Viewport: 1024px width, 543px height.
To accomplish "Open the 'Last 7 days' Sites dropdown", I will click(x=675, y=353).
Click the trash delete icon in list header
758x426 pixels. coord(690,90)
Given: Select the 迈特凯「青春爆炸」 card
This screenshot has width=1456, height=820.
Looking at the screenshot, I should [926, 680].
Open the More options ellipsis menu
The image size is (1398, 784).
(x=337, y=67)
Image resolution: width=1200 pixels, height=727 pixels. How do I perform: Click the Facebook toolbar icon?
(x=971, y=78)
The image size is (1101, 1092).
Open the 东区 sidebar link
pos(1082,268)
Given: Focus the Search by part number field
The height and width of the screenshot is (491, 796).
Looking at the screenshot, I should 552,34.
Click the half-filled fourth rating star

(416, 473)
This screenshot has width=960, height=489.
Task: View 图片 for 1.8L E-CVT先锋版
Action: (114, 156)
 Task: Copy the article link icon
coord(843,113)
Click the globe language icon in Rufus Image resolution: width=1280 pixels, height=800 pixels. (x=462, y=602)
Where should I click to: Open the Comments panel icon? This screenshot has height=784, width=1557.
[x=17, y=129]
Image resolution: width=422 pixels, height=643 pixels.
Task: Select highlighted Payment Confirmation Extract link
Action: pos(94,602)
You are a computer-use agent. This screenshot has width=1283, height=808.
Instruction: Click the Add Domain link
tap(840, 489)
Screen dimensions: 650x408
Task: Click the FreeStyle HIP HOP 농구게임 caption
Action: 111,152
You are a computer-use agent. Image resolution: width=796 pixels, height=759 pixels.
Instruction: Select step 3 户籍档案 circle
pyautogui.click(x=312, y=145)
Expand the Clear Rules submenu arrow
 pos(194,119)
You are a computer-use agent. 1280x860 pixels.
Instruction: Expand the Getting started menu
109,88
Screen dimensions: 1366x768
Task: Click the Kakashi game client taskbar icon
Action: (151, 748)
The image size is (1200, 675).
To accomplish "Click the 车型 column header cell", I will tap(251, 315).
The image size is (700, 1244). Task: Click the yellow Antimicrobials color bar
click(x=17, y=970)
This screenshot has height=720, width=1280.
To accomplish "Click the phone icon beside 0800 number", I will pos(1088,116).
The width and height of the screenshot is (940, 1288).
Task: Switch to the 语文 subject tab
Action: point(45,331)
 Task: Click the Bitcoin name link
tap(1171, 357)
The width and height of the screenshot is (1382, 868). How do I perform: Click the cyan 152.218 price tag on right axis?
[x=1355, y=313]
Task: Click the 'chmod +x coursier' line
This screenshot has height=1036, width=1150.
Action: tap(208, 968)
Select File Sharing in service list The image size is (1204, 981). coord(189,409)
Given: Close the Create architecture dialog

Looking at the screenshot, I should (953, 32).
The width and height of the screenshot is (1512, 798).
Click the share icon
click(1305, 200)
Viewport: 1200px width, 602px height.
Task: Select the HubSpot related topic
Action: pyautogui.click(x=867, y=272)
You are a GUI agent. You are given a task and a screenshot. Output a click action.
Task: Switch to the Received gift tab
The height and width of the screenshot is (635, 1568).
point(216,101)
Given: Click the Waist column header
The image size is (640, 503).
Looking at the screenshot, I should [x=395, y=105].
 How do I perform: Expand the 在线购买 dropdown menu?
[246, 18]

────────────────────────────────────────

• Task directions: Please reproduce every record shown above, exactly as written.

• Output below:
Viewport: 1024px width, 543px height.
To accomplish "Open the 'Last 7 days' Sites dropdown", I will click(x=675, y=353).
Click the trash delete icon in list header
758x426 pixels. coord(690,90)
Given: Select the 迈特凯「青春爆炸」 card
This screenshot has width=1456, height=820.
Looking at the screenshot, I should [926, 680].
Open the More options ellipsis menu
The image size is (1398, 784).
(x=337, y=67)
Image resolution: width=1200 pixels, height=727 pixels. How do I perform: Click the Facebook toolbar icon?
(x=971, y=78)
The image size is (1101, 1092).
Open the 东区 sidebar link
pos(1082,268)
Given: Focus the Search by part number field
The height and width of the screenshot is (491, 796).
Looking at the screenshot, I should 552,34.
Click the half-filled fourth rating star

(416, 473)
This screenshot has width=960, height=489.
Task: View 图片 for 1.8L E-CVT先锋版
Action: (114, 156)
 Task: Copy the article link icon
coord(843,113)
Click the globe language icon in Rufus Image resolution: width=1280 pixels, height=800 pixels. (x=462, y=602)
Where should I click to: Open the Comments panel icon? This screenshot has height=784, width=1557.
[x=17, y=129]
Image resolution: width=422 pixels, height=643 pixels.
Task: Select highlighted Payment Confirmation Extract link
Action: pos(94,602)
You are a computer-use agent. This screenshot has width=1283, height=808.
Instruction: Click the Add Domain link
tap(840, 489)
Screen dimensions: 650x408
Task: Click the FreeStyle HIP HOP 농구게임 caption
Action: 111,152
You are a computer-use agent. Image resolution: width=796 pixels, height=759 pixels.
Instruction: Select step 3 户籍档案 circle
pyautogui.click(x=312, y=145)
Expand the Clear Rules submenu arrow
 pos(194,119)
You are a computer-use agent. 1280x860 pixels.
Instruction: Expand the Getting started menu
109,88
Screen dimensions: 1366x768
Task: Click the Kakashi game client taskbar icon
Action: (151, 748)
The image size is (1200, 675).
To accomplish "Click the 车型 column header cell", I will tap(251, 315).
The image size is (700, 1244). Task: Click the yellow Antimicrobials color bar
click(x=17, y=970)
This screenshot has height=720, width=1280.
To accomplish "Click the phone icon beside 0800 number", I will pos(1088,116).
The width and height of the screenshot is (940, 1288).
Task: Switch to the 语文 subject tab
Action: point(45,331)
 Task: Click the Bitcoin name link
tap(1171, 357)
The width and height of the screenshot is (1382, 868). How do I perform: Click the cyan 152.218 price tag on right axis?
[x=1355, y=313]
Task: Click the 'chmod +x coursier' line
This screenshot has height=1036, width=1150.
Action: tap(208, 968)
Select File Sharing in service list The image size is (1204, 981). coord(189,409)
Given: Close the Create architecture dialog

Looking at the screenshot, I should (953, 32).
The width and height of the screenshot is (1512, 798).
Click the share icon
click(1305, 200)
Viewport: 1200px width, 602px height.
Task: Select the HubSpot related topic
Action: pyautogui.click(x=867, y=272)
You are a GUI agent. You are given a task and a screenshot. Output a click action.
Task: Switch to the Received gift tab
The height and width of the screenshot is (635, 1568).
point(216,101)
Given: Click the Waist column header
The image size is (640, 503).
Looking at the screenshot, I should [x=395, y=105].
 How do I perform: Expand the 在线购买 dropdown menu?
[246, 18]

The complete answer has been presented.